▶ [TASK INSTRUCTIONS] Copy task for the material below: print the line with "Task: Click the Undo arrow icon" and every line after it to the end, exactly as written, without the pictures.

^^^^^^^^^^^^^^^^

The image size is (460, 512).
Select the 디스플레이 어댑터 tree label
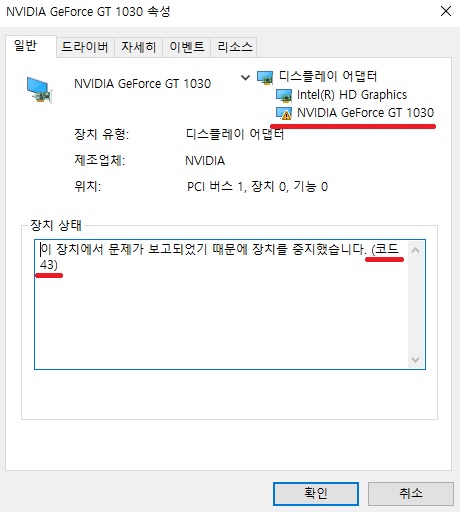[328, 76]
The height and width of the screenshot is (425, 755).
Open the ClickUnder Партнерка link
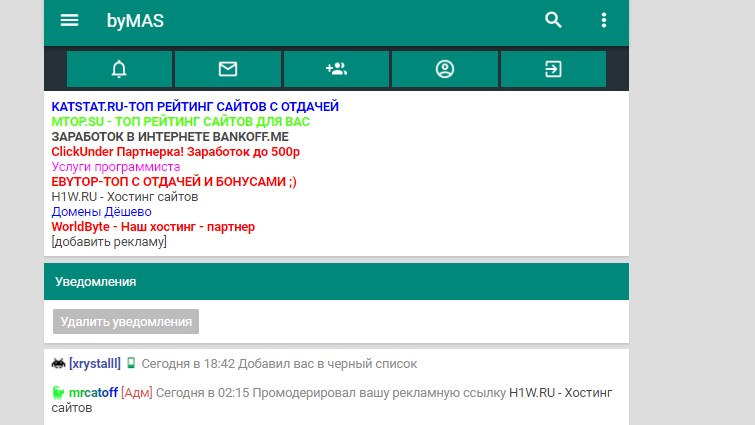(x=175, y=151)
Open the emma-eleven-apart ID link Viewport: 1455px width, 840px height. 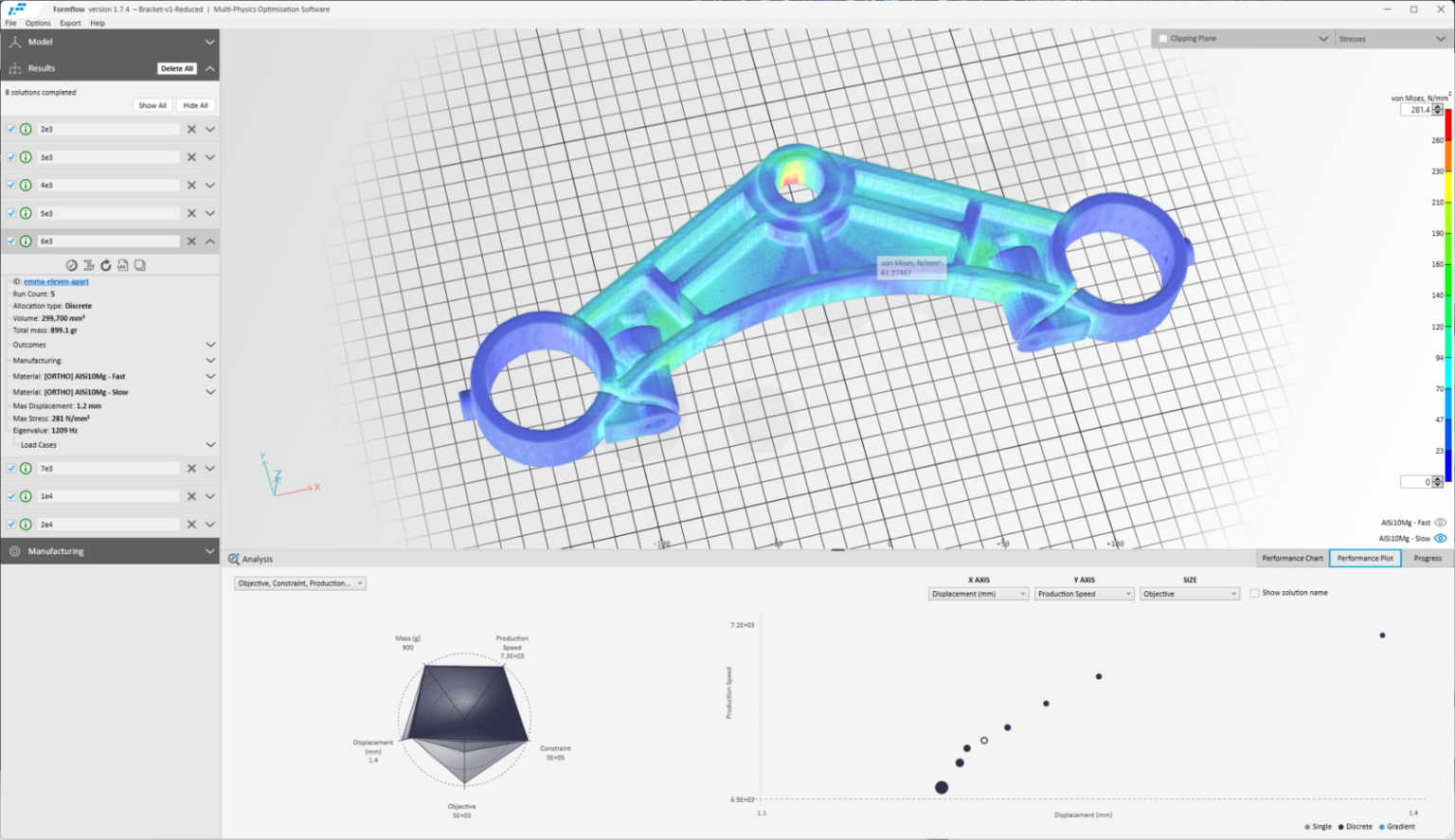56,281
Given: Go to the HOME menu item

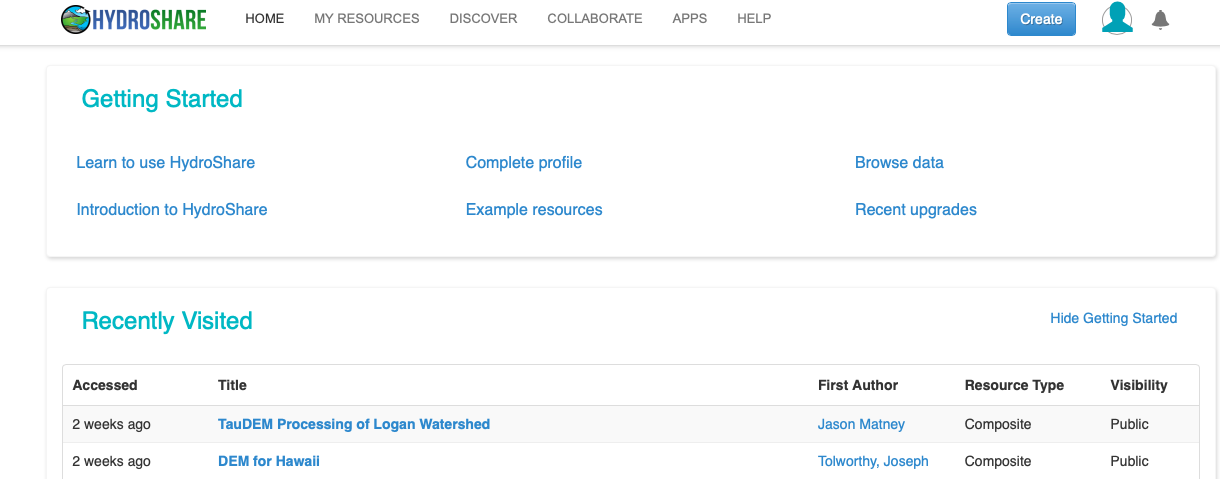Looking at the screenshot, I should 265,19.
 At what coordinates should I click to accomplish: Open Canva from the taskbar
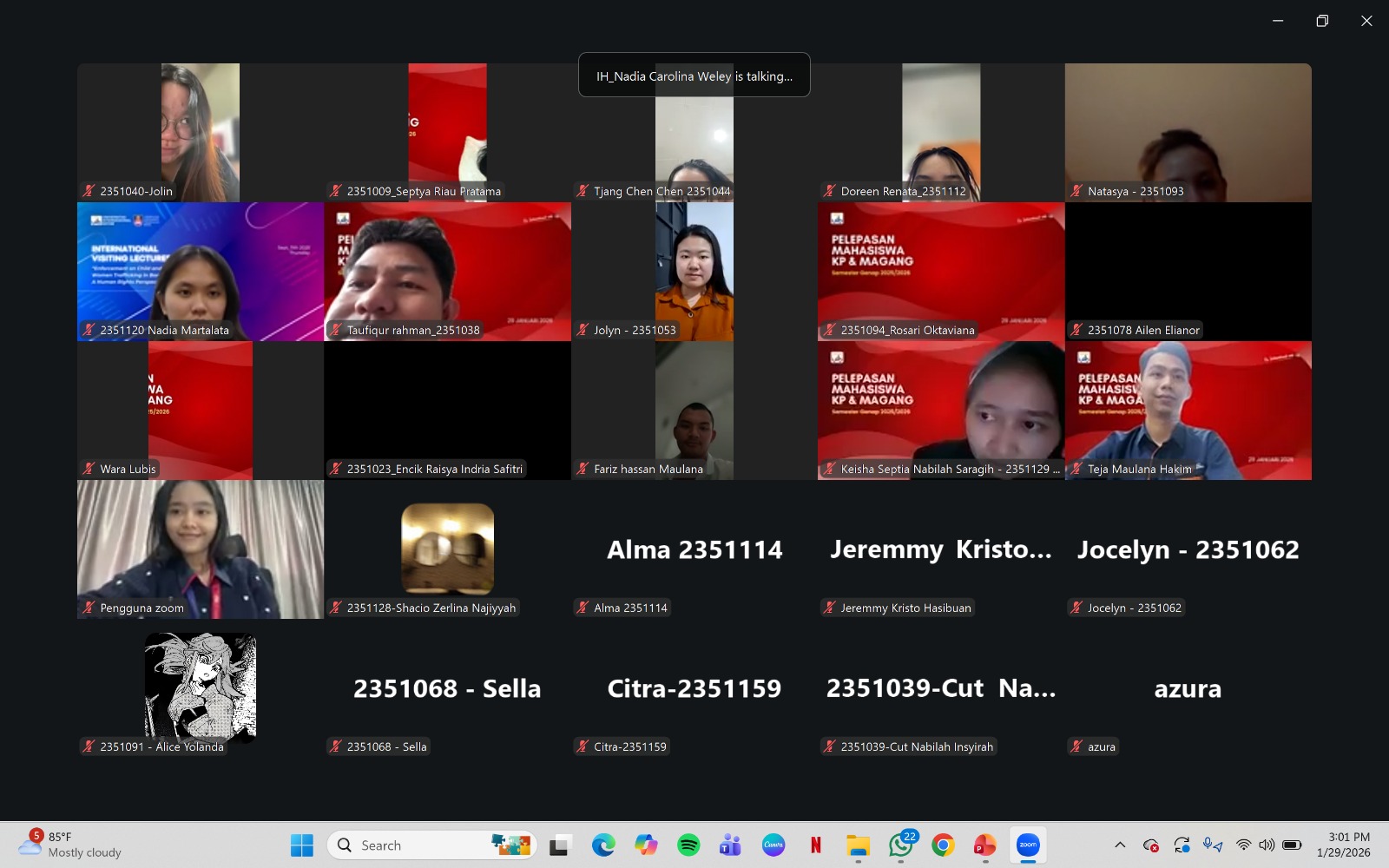(773, 845)
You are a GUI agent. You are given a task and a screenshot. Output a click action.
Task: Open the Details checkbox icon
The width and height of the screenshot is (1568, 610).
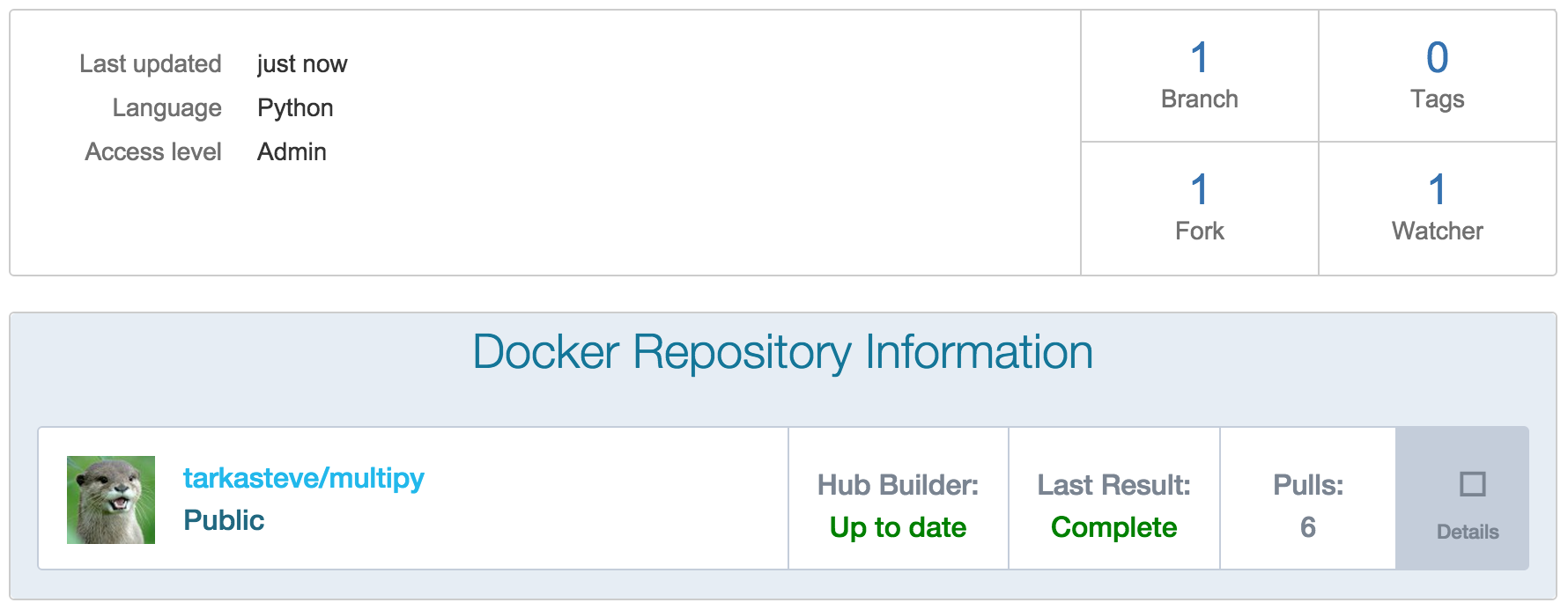click(x=1472, y=484)
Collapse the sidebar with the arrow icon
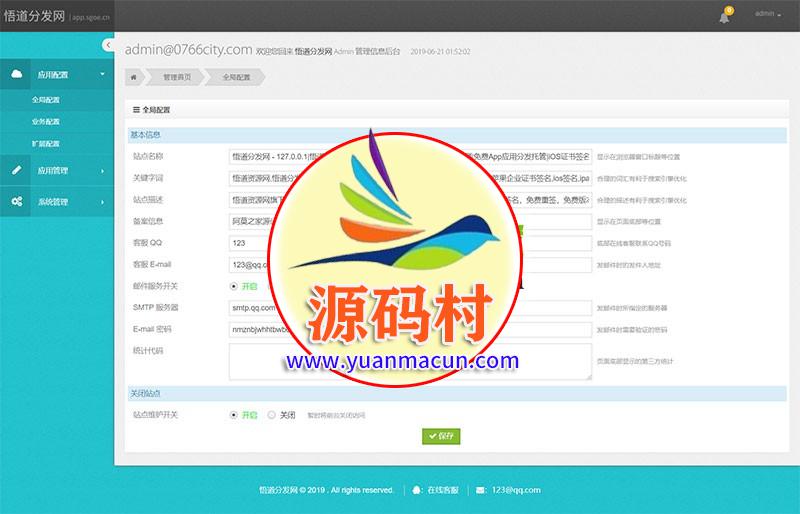The height and width of the screenshot is (514, 800). point(108,45)
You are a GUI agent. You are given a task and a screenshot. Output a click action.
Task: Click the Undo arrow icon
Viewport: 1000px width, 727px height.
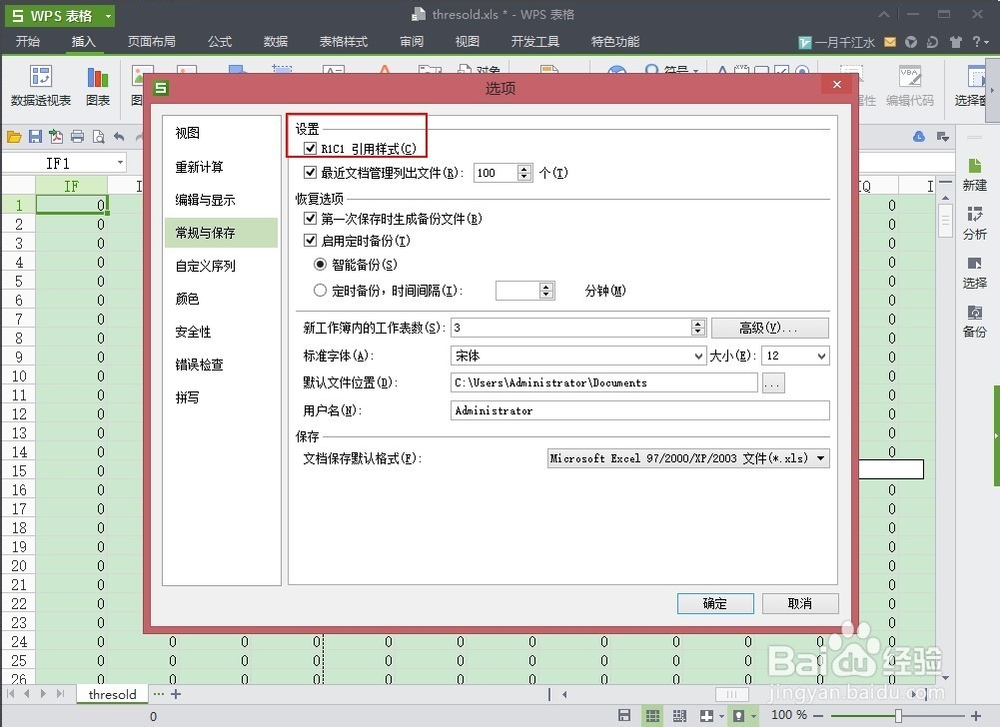click(x=118, y=137)
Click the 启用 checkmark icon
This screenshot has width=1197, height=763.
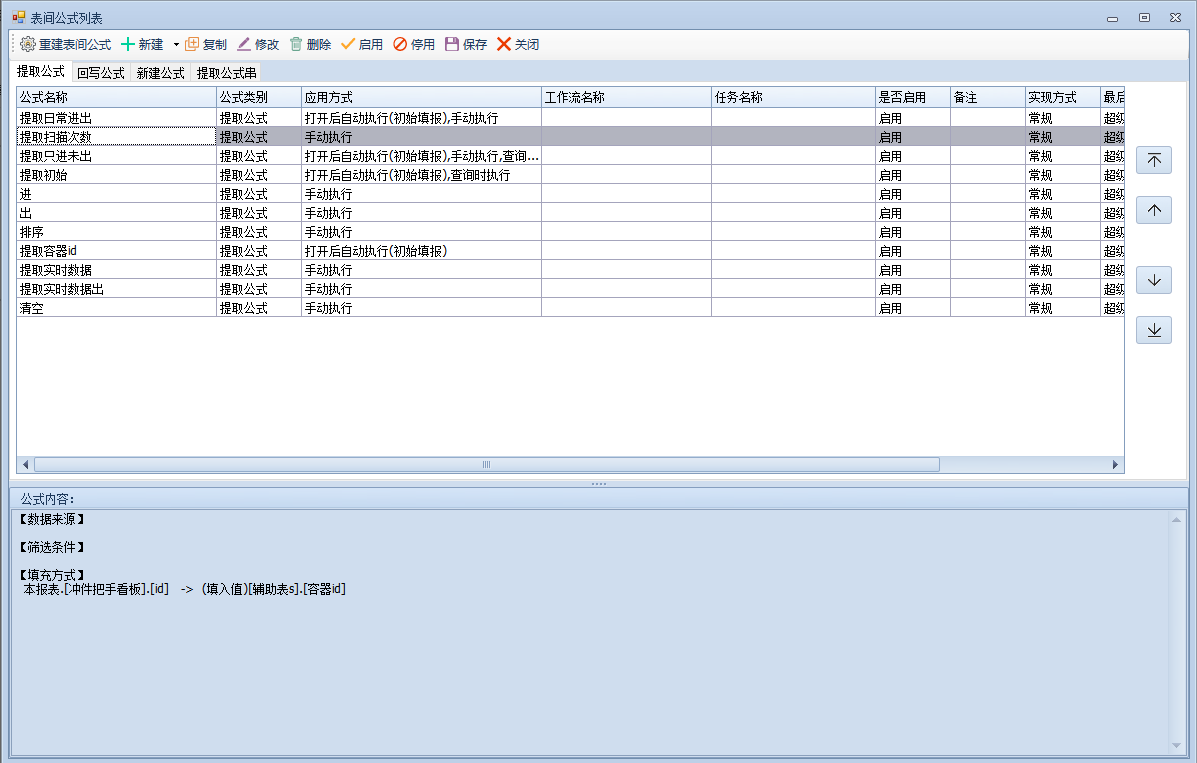point(348,45)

^^^^^^^^^^^^^^^^

▶ [EXERCISE RESPONSE]
Task: Click the Undo arrow icon
Viewport: 1000px width, 727px height.
click(x=118, y=137)
Click the 启用 checkmark icon
This screenshot has width=1197, height=763.
point(348,45)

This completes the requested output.